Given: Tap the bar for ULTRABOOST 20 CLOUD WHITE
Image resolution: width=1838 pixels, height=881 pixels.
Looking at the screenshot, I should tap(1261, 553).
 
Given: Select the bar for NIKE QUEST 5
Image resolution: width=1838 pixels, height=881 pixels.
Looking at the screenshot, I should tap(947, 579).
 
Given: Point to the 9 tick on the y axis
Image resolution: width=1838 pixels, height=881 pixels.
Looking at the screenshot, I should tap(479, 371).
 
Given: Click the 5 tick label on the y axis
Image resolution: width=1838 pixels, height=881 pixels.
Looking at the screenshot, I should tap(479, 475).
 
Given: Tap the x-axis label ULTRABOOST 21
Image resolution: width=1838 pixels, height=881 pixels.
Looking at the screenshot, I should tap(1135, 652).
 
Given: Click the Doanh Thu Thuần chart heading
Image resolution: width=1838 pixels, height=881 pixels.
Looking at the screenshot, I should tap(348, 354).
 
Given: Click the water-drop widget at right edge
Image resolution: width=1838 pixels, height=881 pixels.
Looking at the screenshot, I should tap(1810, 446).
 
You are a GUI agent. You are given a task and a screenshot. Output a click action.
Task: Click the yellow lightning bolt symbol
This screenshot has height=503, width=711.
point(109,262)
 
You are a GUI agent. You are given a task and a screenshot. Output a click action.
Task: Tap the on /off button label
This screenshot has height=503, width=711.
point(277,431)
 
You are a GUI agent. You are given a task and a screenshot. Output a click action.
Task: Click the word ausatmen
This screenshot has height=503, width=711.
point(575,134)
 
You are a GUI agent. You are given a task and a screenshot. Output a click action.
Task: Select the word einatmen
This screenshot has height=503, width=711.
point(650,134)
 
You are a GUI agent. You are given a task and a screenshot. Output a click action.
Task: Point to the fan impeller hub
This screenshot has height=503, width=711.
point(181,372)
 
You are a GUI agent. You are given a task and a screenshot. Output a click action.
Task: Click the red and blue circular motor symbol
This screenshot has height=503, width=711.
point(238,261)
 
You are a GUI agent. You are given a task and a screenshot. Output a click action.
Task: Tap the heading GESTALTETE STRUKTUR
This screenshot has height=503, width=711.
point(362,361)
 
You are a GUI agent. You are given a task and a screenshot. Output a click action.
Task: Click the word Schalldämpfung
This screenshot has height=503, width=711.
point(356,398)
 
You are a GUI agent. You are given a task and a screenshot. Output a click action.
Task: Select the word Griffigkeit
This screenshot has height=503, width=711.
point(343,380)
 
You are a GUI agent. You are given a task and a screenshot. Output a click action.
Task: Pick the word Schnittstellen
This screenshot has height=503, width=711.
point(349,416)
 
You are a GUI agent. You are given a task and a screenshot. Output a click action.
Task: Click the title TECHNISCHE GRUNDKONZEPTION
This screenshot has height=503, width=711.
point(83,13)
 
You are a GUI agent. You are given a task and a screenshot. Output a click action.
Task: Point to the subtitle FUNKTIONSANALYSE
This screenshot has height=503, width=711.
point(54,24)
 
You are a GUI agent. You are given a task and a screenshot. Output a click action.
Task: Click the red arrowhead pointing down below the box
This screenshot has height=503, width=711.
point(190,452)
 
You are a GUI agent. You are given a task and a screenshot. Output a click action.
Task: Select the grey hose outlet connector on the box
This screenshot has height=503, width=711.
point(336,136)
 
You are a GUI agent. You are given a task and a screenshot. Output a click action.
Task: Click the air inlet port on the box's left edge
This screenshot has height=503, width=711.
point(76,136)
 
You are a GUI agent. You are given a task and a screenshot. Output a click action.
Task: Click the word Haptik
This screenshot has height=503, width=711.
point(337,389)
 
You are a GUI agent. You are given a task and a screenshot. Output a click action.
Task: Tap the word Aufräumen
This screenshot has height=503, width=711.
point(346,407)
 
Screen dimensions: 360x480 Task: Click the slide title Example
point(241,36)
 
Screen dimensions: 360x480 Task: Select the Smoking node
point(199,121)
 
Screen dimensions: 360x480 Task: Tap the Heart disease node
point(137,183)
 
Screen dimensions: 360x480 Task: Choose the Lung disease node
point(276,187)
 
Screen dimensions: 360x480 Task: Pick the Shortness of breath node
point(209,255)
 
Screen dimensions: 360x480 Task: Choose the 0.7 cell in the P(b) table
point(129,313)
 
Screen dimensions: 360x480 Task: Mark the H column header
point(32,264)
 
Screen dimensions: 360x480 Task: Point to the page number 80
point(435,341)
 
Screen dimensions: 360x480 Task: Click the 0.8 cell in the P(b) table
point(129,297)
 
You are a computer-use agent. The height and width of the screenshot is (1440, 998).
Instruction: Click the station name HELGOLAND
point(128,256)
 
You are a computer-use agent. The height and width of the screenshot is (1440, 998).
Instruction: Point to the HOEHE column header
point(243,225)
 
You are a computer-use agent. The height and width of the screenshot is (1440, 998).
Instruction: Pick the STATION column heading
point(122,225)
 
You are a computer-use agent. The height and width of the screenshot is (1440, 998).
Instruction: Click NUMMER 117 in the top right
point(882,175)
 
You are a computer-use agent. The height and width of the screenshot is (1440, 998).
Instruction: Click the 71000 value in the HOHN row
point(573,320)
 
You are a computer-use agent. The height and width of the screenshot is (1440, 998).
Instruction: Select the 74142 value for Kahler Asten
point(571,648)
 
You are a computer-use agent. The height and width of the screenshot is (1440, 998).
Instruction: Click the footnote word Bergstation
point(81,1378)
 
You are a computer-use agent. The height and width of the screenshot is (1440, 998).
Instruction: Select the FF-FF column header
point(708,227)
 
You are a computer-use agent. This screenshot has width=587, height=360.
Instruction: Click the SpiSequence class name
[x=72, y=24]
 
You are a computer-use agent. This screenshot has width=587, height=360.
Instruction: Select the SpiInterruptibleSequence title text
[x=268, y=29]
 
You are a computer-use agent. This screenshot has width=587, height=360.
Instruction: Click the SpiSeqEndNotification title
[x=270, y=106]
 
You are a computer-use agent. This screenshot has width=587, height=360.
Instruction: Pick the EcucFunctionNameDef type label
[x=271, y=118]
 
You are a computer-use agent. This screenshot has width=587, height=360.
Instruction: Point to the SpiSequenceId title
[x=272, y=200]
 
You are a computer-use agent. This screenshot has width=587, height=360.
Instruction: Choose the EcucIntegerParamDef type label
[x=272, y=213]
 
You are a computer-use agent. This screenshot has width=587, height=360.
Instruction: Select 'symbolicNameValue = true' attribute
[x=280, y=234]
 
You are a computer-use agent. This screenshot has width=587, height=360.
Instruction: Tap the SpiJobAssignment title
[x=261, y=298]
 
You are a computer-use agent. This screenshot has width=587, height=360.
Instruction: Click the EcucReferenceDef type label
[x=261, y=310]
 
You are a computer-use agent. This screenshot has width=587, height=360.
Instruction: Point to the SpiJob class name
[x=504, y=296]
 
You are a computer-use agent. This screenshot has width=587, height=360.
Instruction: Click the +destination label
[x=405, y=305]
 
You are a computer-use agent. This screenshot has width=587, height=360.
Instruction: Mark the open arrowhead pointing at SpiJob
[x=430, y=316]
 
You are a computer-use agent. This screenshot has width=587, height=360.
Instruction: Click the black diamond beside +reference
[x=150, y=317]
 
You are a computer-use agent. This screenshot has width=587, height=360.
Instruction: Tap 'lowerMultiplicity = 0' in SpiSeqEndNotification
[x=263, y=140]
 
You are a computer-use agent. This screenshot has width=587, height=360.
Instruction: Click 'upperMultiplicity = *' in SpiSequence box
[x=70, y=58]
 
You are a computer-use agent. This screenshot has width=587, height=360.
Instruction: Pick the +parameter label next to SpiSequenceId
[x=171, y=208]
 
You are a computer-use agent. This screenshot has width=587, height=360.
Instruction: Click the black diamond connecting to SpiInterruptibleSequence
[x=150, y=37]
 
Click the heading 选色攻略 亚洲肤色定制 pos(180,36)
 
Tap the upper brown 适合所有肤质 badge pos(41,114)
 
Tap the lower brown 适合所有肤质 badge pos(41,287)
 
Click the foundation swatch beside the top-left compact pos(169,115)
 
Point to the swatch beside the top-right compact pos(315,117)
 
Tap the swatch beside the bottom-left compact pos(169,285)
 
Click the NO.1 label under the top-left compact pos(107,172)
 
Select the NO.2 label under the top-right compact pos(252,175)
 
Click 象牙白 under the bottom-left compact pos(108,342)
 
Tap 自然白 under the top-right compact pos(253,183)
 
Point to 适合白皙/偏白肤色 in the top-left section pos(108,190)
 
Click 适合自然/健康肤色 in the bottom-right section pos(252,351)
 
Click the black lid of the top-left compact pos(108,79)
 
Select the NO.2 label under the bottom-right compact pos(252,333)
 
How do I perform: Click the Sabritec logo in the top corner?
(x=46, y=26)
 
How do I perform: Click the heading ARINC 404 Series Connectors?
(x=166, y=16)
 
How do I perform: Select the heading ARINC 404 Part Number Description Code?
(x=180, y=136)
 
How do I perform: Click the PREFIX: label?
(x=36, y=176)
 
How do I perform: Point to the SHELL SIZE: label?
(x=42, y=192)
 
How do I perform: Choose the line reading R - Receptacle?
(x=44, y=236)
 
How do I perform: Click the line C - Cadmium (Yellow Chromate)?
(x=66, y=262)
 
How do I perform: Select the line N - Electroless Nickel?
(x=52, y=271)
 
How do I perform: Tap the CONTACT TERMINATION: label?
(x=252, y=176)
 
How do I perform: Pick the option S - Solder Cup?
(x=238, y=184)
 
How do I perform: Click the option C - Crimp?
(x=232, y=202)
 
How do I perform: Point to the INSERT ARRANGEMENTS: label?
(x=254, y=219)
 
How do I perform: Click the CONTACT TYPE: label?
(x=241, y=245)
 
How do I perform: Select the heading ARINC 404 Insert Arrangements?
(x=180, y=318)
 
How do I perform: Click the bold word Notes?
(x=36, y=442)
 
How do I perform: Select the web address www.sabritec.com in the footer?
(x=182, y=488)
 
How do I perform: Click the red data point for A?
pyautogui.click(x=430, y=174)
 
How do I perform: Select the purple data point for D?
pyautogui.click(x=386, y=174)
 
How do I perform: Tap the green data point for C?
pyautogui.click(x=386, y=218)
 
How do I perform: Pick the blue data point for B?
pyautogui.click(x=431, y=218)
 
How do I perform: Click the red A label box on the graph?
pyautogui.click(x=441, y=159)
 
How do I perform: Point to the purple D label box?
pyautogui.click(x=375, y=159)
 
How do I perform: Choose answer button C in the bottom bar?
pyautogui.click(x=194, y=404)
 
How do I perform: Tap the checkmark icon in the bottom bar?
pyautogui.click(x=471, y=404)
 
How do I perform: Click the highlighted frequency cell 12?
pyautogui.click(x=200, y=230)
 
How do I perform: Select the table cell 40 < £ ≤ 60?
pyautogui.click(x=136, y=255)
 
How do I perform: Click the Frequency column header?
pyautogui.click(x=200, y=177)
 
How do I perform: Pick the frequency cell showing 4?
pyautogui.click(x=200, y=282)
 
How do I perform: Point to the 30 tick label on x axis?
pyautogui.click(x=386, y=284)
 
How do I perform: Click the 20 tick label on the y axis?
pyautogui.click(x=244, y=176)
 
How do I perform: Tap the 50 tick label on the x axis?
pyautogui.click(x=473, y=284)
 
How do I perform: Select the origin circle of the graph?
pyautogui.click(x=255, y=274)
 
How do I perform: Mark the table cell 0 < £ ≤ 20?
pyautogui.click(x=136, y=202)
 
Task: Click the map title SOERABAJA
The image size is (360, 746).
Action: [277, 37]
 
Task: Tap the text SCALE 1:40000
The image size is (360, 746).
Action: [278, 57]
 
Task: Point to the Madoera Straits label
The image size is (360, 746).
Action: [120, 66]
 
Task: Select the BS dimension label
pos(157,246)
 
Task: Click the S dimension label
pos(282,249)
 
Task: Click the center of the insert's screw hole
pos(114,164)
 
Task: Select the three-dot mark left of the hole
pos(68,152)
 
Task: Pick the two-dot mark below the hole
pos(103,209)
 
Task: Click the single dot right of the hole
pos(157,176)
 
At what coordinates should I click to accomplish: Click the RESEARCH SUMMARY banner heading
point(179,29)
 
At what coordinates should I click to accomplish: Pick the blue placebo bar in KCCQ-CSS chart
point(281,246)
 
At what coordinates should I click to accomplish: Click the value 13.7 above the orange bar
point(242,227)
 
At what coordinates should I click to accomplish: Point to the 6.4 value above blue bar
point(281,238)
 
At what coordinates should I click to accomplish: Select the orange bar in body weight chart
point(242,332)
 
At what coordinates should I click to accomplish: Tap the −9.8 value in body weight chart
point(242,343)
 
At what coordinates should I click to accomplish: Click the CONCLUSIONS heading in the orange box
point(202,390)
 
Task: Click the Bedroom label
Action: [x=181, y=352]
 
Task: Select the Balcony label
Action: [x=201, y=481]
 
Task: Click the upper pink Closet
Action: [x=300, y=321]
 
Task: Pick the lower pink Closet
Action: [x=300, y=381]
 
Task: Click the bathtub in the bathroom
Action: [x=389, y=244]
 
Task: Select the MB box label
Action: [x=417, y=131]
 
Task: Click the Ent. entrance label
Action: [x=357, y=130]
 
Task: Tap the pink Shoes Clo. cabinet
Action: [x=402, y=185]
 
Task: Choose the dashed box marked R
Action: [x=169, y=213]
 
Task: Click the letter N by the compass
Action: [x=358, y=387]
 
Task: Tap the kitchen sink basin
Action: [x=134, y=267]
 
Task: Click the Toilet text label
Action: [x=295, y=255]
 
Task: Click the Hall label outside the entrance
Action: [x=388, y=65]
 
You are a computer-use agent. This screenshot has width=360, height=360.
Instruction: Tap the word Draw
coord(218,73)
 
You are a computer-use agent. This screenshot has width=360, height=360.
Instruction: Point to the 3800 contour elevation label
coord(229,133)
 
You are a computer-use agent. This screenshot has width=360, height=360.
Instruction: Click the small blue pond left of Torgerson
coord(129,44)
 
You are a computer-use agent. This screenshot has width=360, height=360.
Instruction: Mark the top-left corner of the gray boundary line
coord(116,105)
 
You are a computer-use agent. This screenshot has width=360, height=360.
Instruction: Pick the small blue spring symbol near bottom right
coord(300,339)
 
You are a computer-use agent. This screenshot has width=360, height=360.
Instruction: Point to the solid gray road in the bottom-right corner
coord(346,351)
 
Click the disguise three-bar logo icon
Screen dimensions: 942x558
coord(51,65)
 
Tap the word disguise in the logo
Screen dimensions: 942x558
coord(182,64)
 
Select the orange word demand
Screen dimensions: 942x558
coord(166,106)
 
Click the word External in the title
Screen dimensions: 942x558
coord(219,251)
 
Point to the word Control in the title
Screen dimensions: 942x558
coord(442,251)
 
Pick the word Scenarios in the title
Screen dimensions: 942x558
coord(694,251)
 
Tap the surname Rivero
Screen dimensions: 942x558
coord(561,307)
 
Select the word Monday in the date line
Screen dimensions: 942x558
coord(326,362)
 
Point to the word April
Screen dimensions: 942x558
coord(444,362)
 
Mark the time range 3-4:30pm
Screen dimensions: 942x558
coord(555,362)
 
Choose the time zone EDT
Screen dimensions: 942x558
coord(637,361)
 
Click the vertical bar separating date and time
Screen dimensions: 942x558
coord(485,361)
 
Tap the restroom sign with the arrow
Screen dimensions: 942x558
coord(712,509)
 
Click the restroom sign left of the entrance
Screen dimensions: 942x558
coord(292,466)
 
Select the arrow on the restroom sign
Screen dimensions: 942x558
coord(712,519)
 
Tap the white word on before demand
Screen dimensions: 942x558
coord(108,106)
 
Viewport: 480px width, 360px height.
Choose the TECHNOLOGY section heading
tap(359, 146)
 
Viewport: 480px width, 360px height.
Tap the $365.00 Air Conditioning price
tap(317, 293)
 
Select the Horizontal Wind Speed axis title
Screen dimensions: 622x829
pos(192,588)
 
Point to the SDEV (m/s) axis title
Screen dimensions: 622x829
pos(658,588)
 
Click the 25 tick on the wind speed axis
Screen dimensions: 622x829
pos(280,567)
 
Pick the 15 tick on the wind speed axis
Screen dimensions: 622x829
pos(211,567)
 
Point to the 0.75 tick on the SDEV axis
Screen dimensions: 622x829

=====

Quote the data from the line containing "How do I perform: Select the heading ARINC 404 Part" through the line containing "(x=180, y=318)" with no changes.

How do I perform: Select the heading ARINC 404 Part Number Description Code?
(x=180, y=136)
 
How do I perform: Click the PREFIX: label?
(x=36, y=176)
 
How do I perform: Point to the SHELL SIZE: label?
(x=42, y=192)
 
How do I perform: Choose the line reading R - Receptacle?
(x=44, y=236)
 
How do I perform: Click the line C - Cadmium (Yellow Chromate)?
(x=66, y=262)
 
How do I perform: Select the line N - Electroless Nickel?
(x=52, y=271)
 
How do I perform: Tap the CONTACT TERMINATION: label?
(x=252, y=176)
 
How do I perform: Pick the option S - Solder Cup?
(x=238, y=184)
 
How do I perform: Click the option C - Crimp?
(x=232, y=202)
 
How do I perform: Point to the INSERT ARRANGEMENTS: label?
(x=254, y=219)
 
How do I perform: Click the CONTACT TYPE: label?
(x=241, y=245)
 
How do I perform: Select the heading ARINC 404 Insert Arrangements?
(x=180, y=318)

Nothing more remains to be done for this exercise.